Your task is to transcribe the data in full.

*** Opening SOURCE MATERIAL ***

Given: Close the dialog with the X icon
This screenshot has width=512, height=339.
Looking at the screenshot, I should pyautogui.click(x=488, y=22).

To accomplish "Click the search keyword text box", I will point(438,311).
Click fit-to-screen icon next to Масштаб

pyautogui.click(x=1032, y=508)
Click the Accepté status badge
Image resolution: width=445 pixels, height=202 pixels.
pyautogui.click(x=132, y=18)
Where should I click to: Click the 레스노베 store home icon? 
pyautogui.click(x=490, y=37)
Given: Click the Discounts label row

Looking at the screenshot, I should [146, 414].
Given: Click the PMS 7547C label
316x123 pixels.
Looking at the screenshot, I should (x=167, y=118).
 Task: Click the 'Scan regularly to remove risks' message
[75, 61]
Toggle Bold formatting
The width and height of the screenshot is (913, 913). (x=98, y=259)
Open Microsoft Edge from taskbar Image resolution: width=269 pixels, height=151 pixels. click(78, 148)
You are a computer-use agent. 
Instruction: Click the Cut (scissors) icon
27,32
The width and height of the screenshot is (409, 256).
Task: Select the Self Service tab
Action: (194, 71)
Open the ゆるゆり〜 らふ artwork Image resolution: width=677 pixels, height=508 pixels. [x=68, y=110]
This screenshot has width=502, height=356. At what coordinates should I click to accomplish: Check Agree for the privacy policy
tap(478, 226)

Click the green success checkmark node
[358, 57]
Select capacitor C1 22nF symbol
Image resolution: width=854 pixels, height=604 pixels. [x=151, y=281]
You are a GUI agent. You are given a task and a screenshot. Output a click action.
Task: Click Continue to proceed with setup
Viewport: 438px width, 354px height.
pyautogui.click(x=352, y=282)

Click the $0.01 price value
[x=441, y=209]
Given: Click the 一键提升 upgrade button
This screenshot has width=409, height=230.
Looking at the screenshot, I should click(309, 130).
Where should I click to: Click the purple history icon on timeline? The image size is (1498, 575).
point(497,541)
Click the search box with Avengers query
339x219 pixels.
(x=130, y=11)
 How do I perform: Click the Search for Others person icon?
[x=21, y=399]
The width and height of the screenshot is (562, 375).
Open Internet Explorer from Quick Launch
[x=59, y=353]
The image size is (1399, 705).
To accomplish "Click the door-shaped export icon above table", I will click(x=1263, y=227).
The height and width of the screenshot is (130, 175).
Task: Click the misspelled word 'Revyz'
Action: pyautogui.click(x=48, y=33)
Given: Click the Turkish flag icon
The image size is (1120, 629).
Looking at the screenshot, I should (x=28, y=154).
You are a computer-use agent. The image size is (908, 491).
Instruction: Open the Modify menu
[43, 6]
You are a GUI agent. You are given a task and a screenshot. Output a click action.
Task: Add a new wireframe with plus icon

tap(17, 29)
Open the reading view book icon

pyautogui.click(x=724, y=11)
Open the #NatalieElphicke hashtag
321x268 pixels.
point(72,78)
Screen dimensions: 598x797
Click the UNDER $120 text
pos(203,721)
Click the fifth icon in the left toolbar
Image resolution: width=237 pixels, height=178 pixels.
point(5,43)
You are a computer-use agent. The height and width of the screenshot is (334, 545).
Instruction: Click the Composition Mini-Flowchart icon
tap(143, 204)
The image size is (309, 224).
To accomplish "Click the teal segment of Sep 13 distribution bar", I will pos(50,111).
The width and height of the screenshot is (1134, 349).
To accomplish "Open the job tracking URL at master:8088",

*** Closing SOURCE MATERIAL ***

TASK ANSWER ▸
Given: Close the dialog with the X icon
This screenshot has width=512, height=339.
Looking at the screenshot, I should pyautogui.click(x=488, y=22).

To accomplish "Click the search keyword text box", I will point(438,311).
Click fit-to-screen icon next to Масштаб

pyautogui.click(x=1032, y=508)
Click the Accepté status badge
Image resolution: width=445 pixels, height=202 pixels.
pyautogui.click(x=132, y=18)
Where should I click to: Click the 레스노베 store home icon? 
pyautogui.click(x=490, y=37)
Given: Click the Discounts label row

Looking at the screenshot, I should [146, 414].
Given: Click the PMS 7547C label
316x123 pixels.
Looking at the screenshot, I should (x=167, y=118).
 Task: Click the 'Scan regularly to remove risks' message
[75, 61]
Toggle Bold formatting
The width and height of the screenshot is (913, 913). (x=98, y=259)
Open Microsoft Edge from taskbar Image resolution: width=269 pixels, height=151 pixels. click(78, 148)
You are a computer-use agent. 
Instruction: Click the Cut (scissors) icon
27,32
The width and height of the screenshot is (409, 256).
Task: Select the Self Service tab
Action: (194, 71)
Open the ゆるゆり〜 らふ artwork Image resolution: width=677 pixels, height=508 pixels. [x=68, y=110]
This screenshot has width=502, height=356. At what coordinates should I click to accomplish: Check Agree for the privacy policy
tap(478, 226)

Click the green success checkmark node
[358, 57]
Select capacitor C1 22nF symbol
Image resolution: width=854 pixels, height=604 pixels. [x=151, y=281]
You are a GUI agent. You are given a task and a screenshot. Output a click action.
Task: Click Continue to proceed with setup
Viewport: 438px width, 354px height.
pyautogui.click(x=352, y=282)

Click the $0.01 price value
[x=441, y=209]
Given: Click the 一键提升 upgrade button
This screenshot has width=409, height=230.
Looking at the screenshot, I should click(309, 130).
Where should I click to: Click the purple history icon on timeline? The image size is (1498, 575).
point(497,541)
Click the search box with Avengers query
339x219 pixels.
(x=130, y=11)
 How do I perform: Click the Search for Others person icon?
[x=21, y=399]
The width and height of the screenshot is (562, 375).
Open Internet Explorer from Quick Launch
[x=59, y=353]
The image size is (1399, 705).
To accomplish "Click the door-shaped export icon above table", I will click(x=1263, y=227).
The height and width of the screenshot is (130, 175).
Task: Click the misspelled word 'Revyz'
Action: pyautogui.click(x=48, y=33)
Given: Click the Turkish flag icon
The image size is (1120, 629).
Looking at the screenshot, I should (x=28, y=154).
You are a computer-use agent. The image size is (908, 491).
Instruction: Open the Modify menu
[43, 6]
You are a GUI agent. You are given a task and a screenshot. Output a click action.
Task: Add a new wireframe with plus icon

tap(17, 29)
Open the reading view book icon

pyautogui.click(x=724, y=11)
Open the #NatalieElphicke hashtag
321x268 pixels.
point(72,78)
Screen dimensions: 598x797
Click the UNDER $120 text
pos(203,721)
Click the fifth icon in the left toolbar
Image resolution: width=237 pixels, height=178 pixels.
point(5,43)
You are a computer-use agent. The height and width of the screenshot is (334, 545).
Instruction: Click the Composition Mini-Flowchart icon
tap(143, 204)
The image size is (309, 224).
To accomplish "Click the teal segment of Sep 13 distribution bar", I will pos(50,111).
The width and height of the screenshot is (1134, 349).
To accomplish "Open the job tracking URL at master:8088",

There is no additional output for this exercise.